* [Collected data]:
--*--
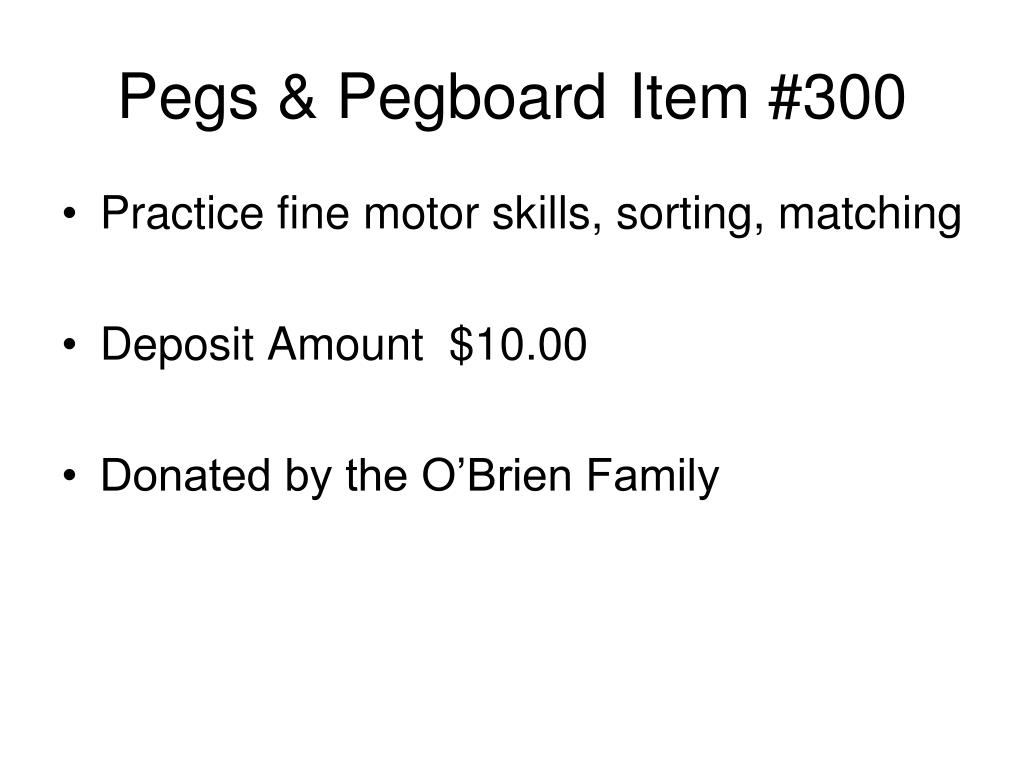Click the bullet before 'Donated by'
The height and width of the screenshot is (768, 1024).
69,475
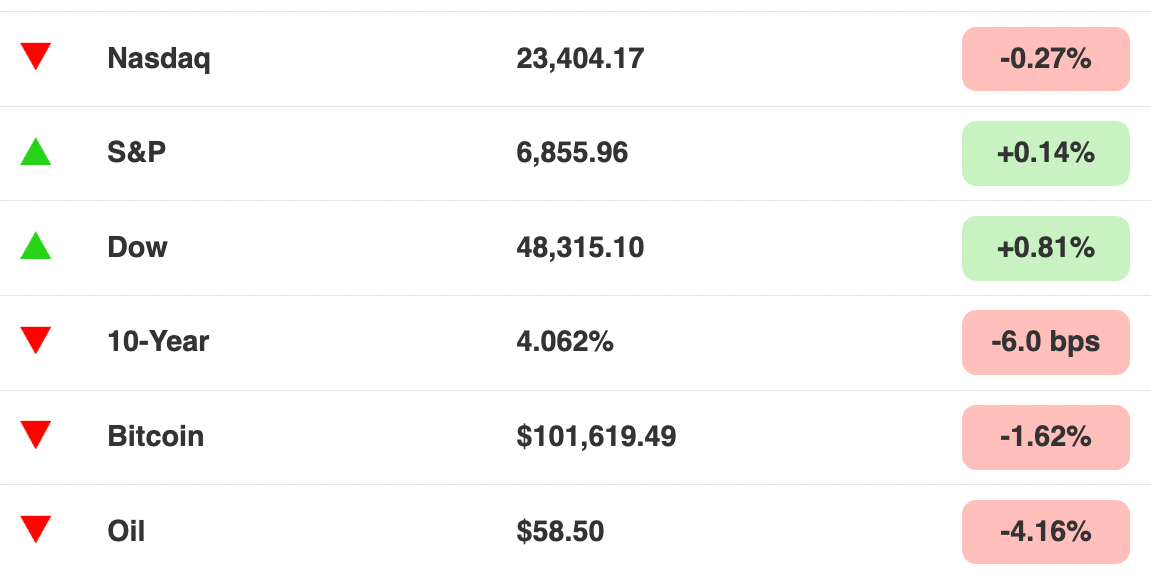Open the Bitcoin label
Image resolution: width=1151 pixels, height=576 pixels.
coord(156,436)
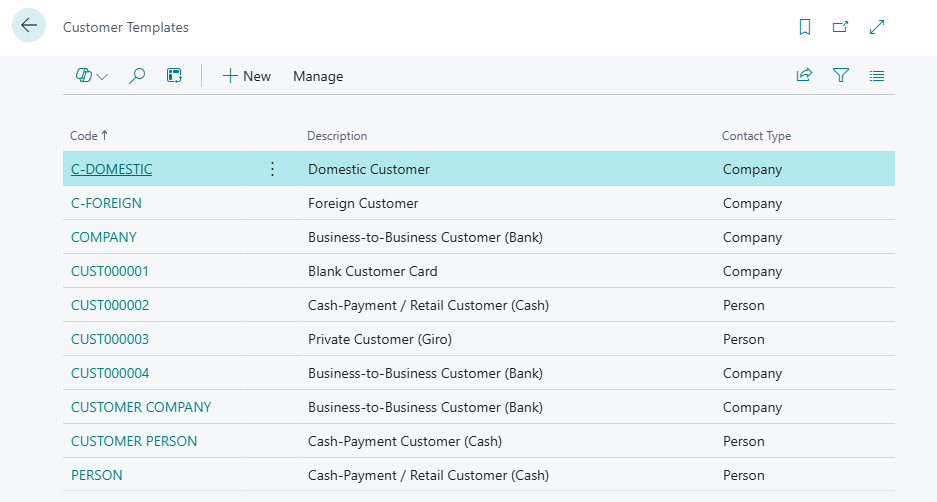The height and width of the screenshot is (502, 937).
Task: Create a New customer template
Action: [246, 76]
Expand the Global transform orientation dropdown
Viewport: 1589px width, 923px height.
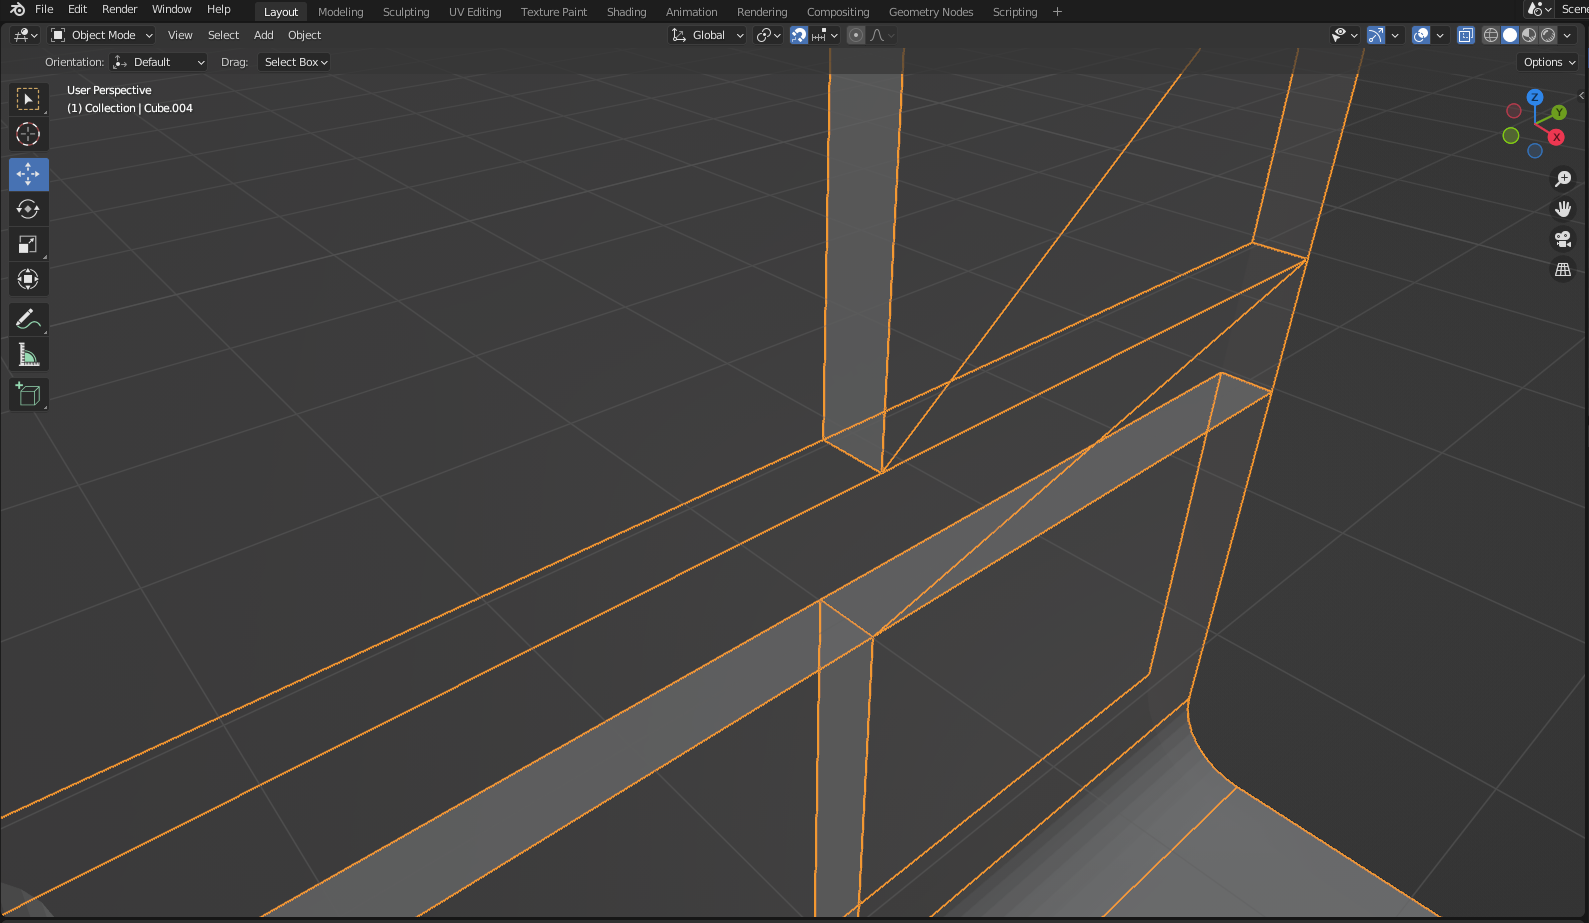click(708, 35)
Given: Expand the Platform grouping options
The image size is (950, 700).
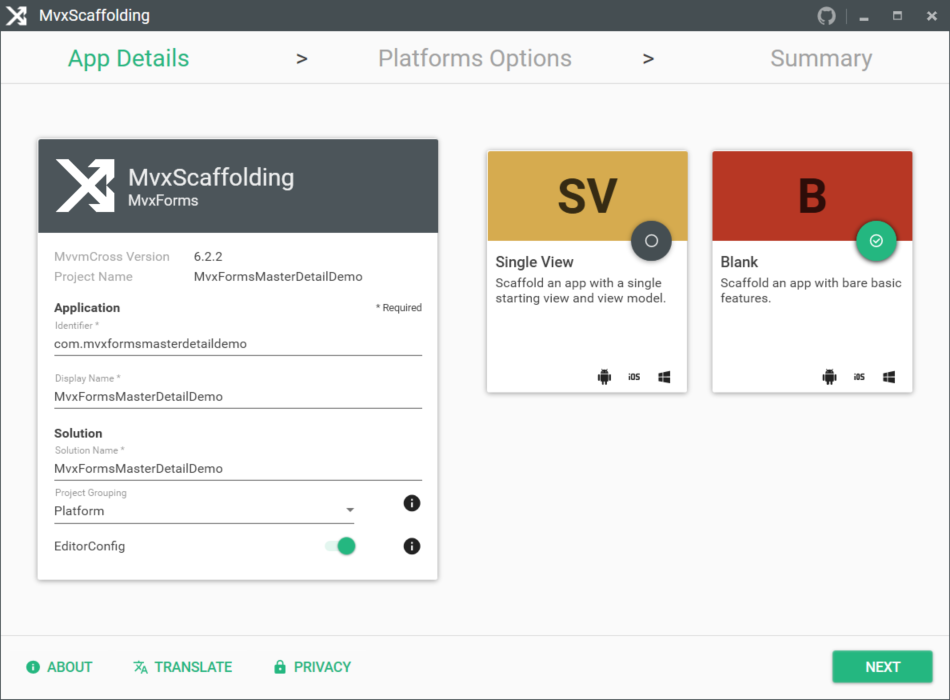Looking at the screenshot, I should click(x=350, y=510).
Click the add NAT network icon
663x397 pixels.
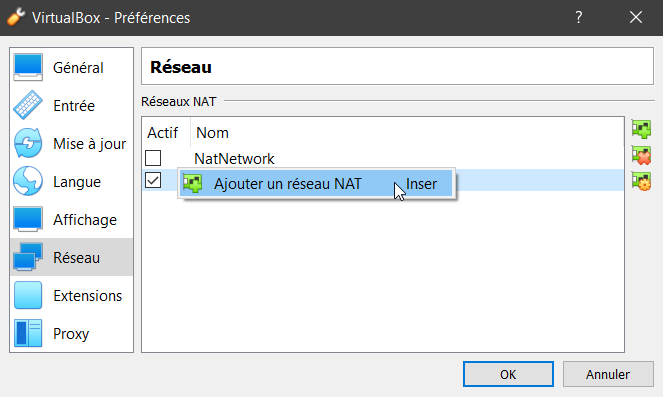(641, 129)
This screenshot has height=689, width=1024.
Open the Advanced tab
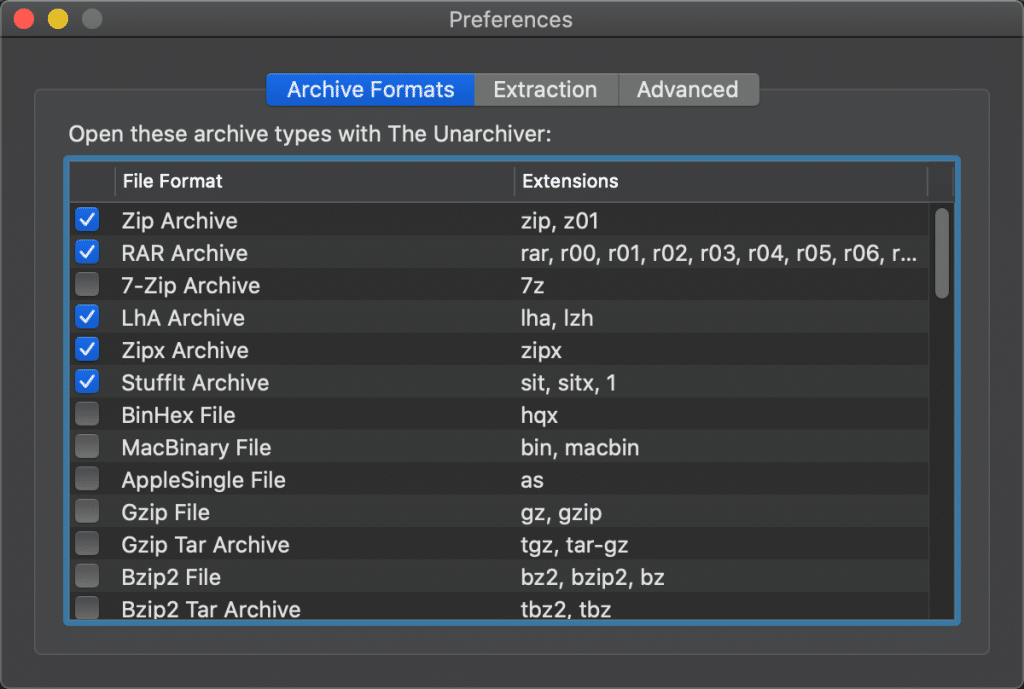point(687,90)
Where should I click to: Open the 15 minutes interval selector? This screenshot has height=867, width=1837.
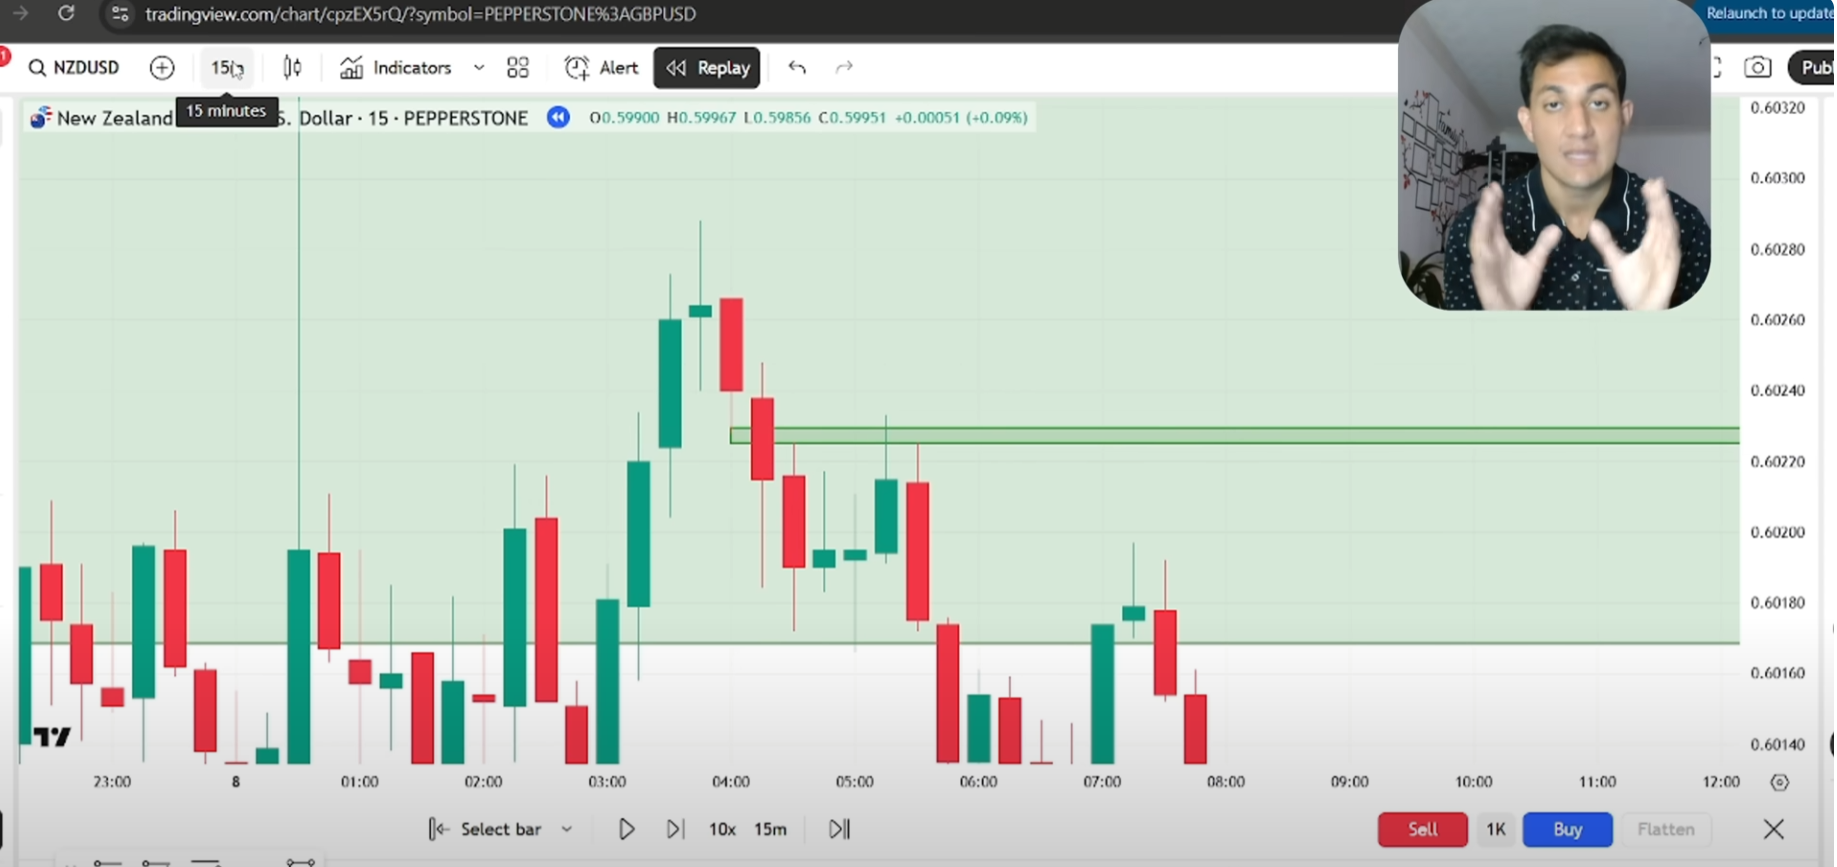pos(226,68)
--*--
* [Problem to solve]: Within the entries above, find every line where the string "Expand" occurs, and copy it.

* [Your response]:
Expand the Global transform orientation dropdown
Given: Expand the Platform grouping options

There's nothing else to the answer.